Gravity pulls you in, refuses to let go
Filming in a most peculiar way.
October 15, 2013
There is a quote by Antoine de Saint-Expury: “A designer knows that he achieved perfection not when there is nothing left to add, but when there is nothing left to take away.” If this quote holds true, then director Alfonso Cuaron (Children of Men, Y Tu Mama Tambien) has just gone and created the perfect film in Gravity, a stunning experience that could, and by all rights should be in position to bring home a capsule full of little men named Oscar come early March.

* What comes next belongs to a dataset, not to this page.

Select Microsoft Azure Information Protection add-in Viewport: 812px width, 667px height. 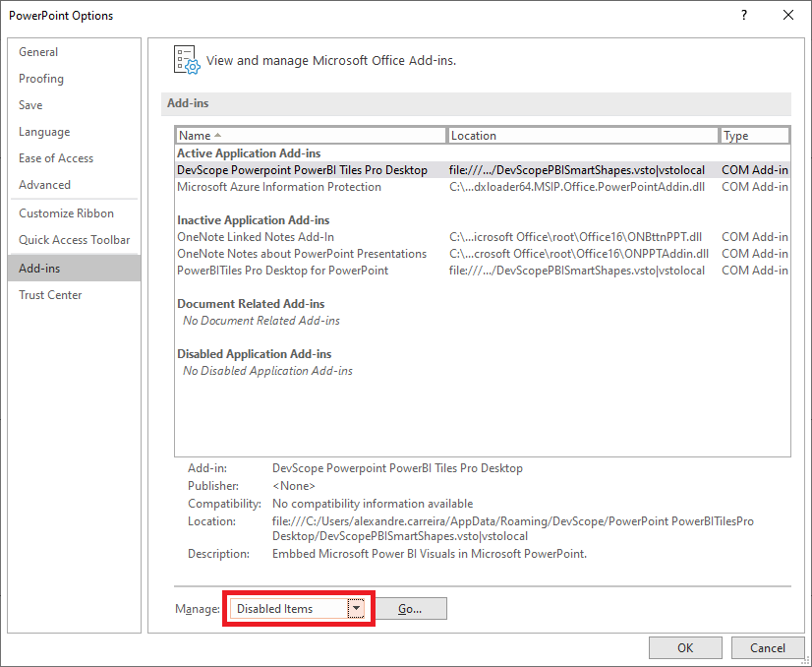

What shocks me most, although it perhaps shouldn’t, is how Cuaron was able to do so much, create such a master work, with so little. The film clocks in at a remarkably speedy 90 minutes, the number of actors on screen at a time is never more than 2, and the film is largely silent, with the exceptions of the dialogue and Steven Price’s truly fantastic score, and it is this artistic choice, to keep the scenes largely silent fills the film with a sense of despair and loneliness that likely wouldn’t exist if there were the amount of sound you find in terrestrially-set films.
By far the most spectacular thing about Gravity is the visuals, anchored by Emmanuel Lubezki’s stunning cinematography, whose crowning achievement is a 13-minute single, tracking shot that opens the film, and every single shot afterward is shot with a sort of craftmanship and beauty that does nothing but make your jaw drop to the floor with that first shot, and stay there for the rest of the film. The whole film has a rather documentary feel, and the first-person sections (actually pulled off right this time *cough*Doom*cough*) only cement the feeling that you’re there, a feeling that I don’t get very often in films, or media in general. Also helping this is the spectacular use of 3D in the film. Cuaron uses 3D to both illustrate the depth of space, and, in one awe-inspiring sequence, have space debris fly at you; it is a sequence in which you will jump from your seat. Guaranteed.

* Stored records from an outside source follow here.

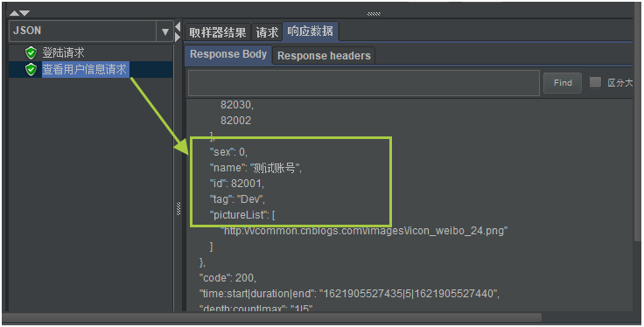Switch to the Response Body tab
This screenshot has width=644, height=327.
[x=228, y=54]
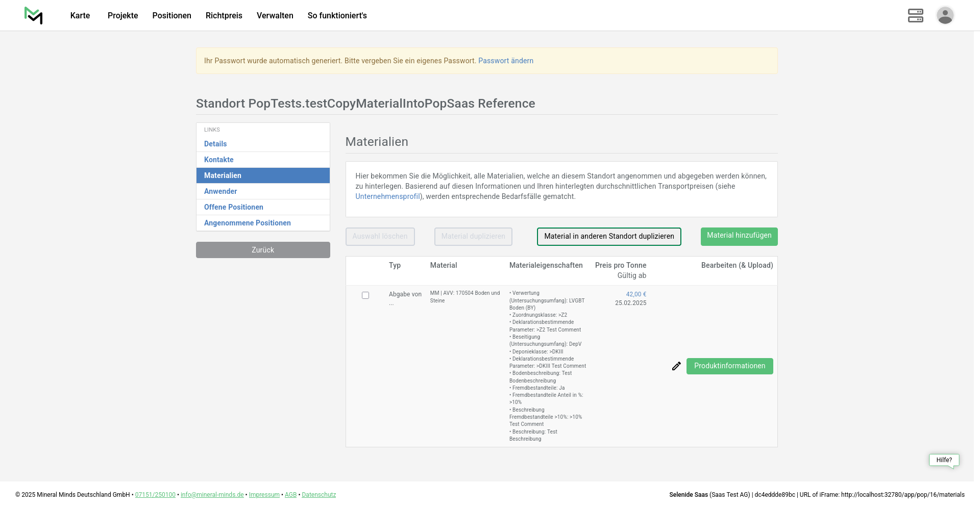The image size is (980, 507).
Task: Open the Richtpreis menu
Action: [224, 15]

Not only is the space in which the film takes place visually appealing, the characters in it are believable. Sandra Bullock, who is alone for most of the film, in particular absolutely kills it in her role as medical engineer and first-time astronaut Ryan Stone, and she displays a sense of fear, trepidation, and anxiety that her character relatable and human. George Clooney is no slouch here either, showing a cocksure, nonchalant swagger as veteran astronaut Matt Kowalski, who is out for his final spacewalk. Clooney’s character provides some comic relief, and there’s some genuinely funny bits to found in the script’s early going. Almost the entirety of the film, these two are stuck under space suits, meaning all they have to rely on for any conveyance of expression is their faces, and these two actors use their faces to the fullest extent that’s possible, and that elevates a script that is otherwise a standard survival story, albeit a very interesting one.
Gravity is an 2-person epic of a film, with amazing visuals, a great score, fantastic performances by Bullock & Clooney. It is something that should not be missed, and, if you get the chance, see it in IMAX 3D. It is the best use of the technology I’ve ever seen, even besting Avatar. The film is an event, something that, even if you’re only mildly interested in seeing, you should go just to say you did.